A mathematical model of the COVID-19 pandemic dynamics with dependent variable infection rate Application to South Korea

특징 : 38장의 꽤나 많은 분량
한국의 데이터,매개변수에 대한 연구라는 점.
나름 최신(7월 달)의 연구라는 것.

Abstract

  • new SEIR-type model에 관한 연구(코로나의 동역학과 잠정적인 통제를 위해).
  • It has a compartmental structure and a differential inclusion for a variable infection rate (감염률 변수를 위해 구획구조와, 미분포함?)
  • 이 연구의 novelty(진기함)은 크게 3가지이다(three-fold)
  1. polulations is separated into those who fully follow the directives and those who only partially comply with the directives or are necessarily mobile (disease control directives-질병 관리 지침(거리두기, 마스크, 집에 머무르기) 등 에 규합하게.

    • 이는, 어쩔 수 없이 움직여야 하는(부분적으로 지침을 따르는) 집단과, 완전히 지침을 따르는 집단 2개로 나누었다(현실 세계에서도, 고통받는 사람(자영업자) 제대로 이행을 안하는 사람(교회 등)으로 나뉘기 때문에 –> 모델에 고려하면 재미있긴할 듯.
    • 의의: 감염병 통제와 완화에 따른 전반적인 효과를 평가할 수 있게 해줌.
  2. Model은 infenction rate(감염률)이 안 알려져 있으며, 계속해서 어떻게 변하는지 추적하는 모델이다(virus mutations, saturations effect등 때문에 변하므로)
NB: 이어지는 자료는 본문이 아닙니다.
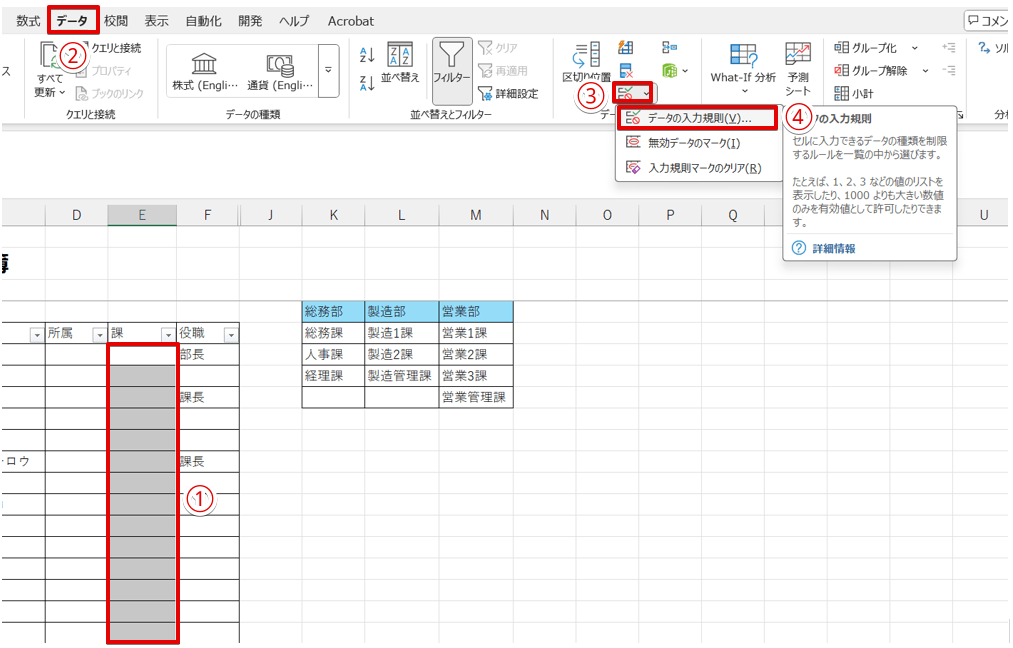Viewport: 1013px width, 648px height.
Task: Switch to the 校閲 ribbon tab
Action: coord(116,21)
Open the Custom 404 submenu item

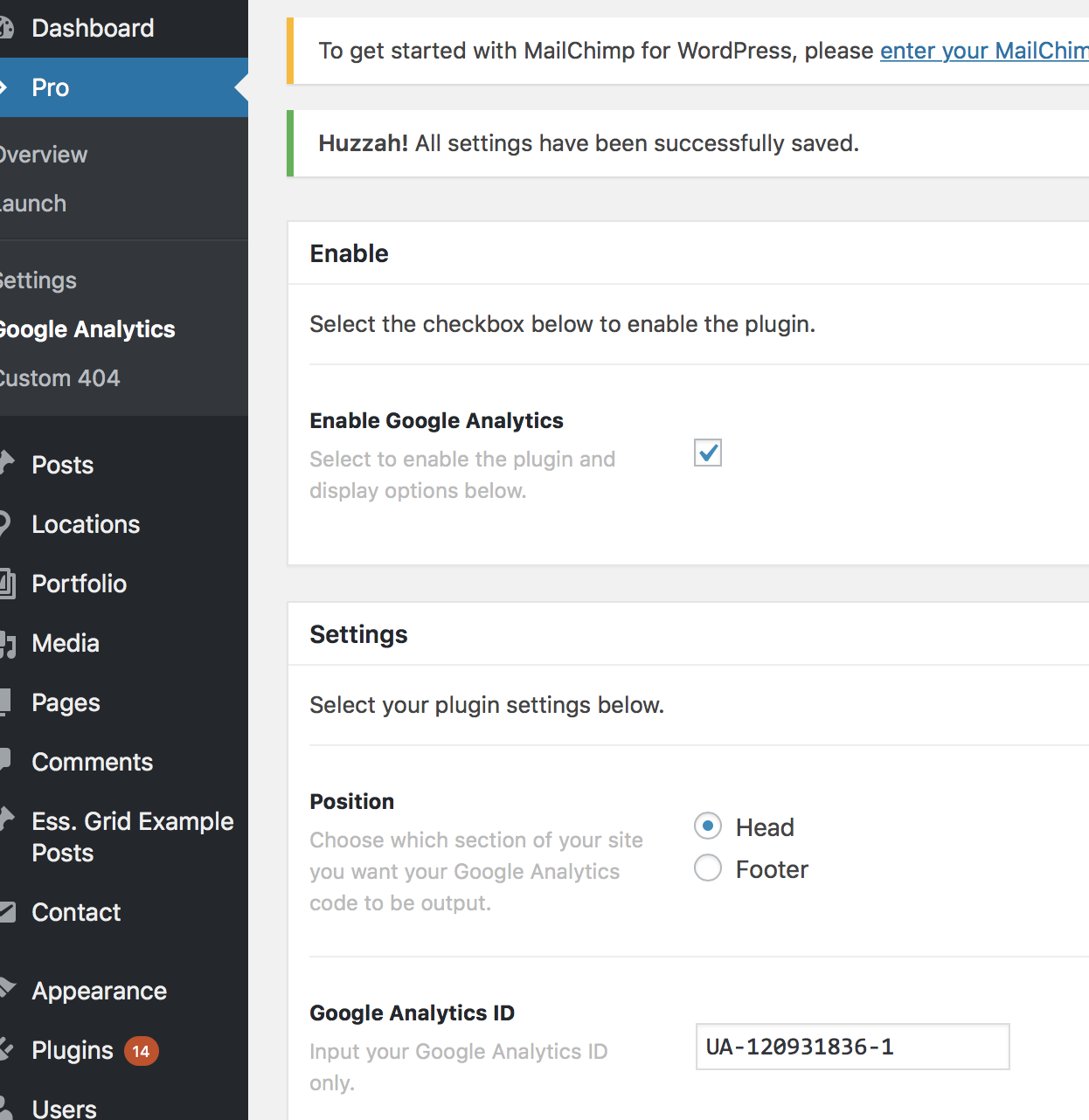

    • differential inclusion을 통해서
  3. to some of the system coefficients, ran-domness를 부여함으로써 이러한 parameters들에 대한 model의 민감도를 조사하고, 이러한 model simulations에 대해 신뢰의 한계구간을 제공한다.

여기서는 두 접촉군이 전염성이 있다고 가정하는데, latent-infectious인데 왜 전염성을 ?? 또한 , H는 단지 증상이 심하여 입원 된 부분만 체크.
즉, 한국에서는 맞지 않음, 어차피 I는 무조건 잘 격리 된다고 보면 됨.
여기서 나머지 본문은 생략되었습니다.